The Economist sums the melt up best:

It is tempting to attribute the strength of the Dow to optimism about the American economy. Tempting, but wrong. Studies have shown almost no correlation between GDP growth and equity returns. Indeed, the Shanghai stockmarket trades at less than half its 2007 peak, even though the Chinese economy has performed much more strongly than that of America since then. As the chart shows, this rally in the Dow has been accompanied by the weakest GDP growth of all the bull markets since the second world war.

The main factors behind the current surge seem to be twofold. The first is a degree of confidence that some “tail risks” have been avoided, at least for now. The euro zone has not broken up and politicians in Washington, DC have not brought the entire economy to a halt over tax-and-spending policies. Hurdles remain (such as raising the debt ceiling) but investors assume a deal will be done.

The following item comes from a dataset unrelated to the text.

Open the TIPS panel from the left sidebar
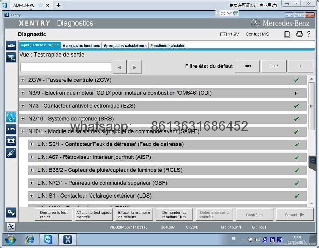[x=11, y=129]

The second factor is that equities look better than the alternatives. Cash yields are puny and central banks have made it clear that interest rates will not rise for a while. Ten-year government bonds in much of the rich world yield 2% or less. Although there is no sign of the much-heralded “great rotation” out of bonds and into equities (see Buttonwood), there are signs that investors are putting cash in both asset classes following a long period in which equity funds suffered withdrawals.

Mar7_Dow and GDP

Amen.

(click here if chart is not observable)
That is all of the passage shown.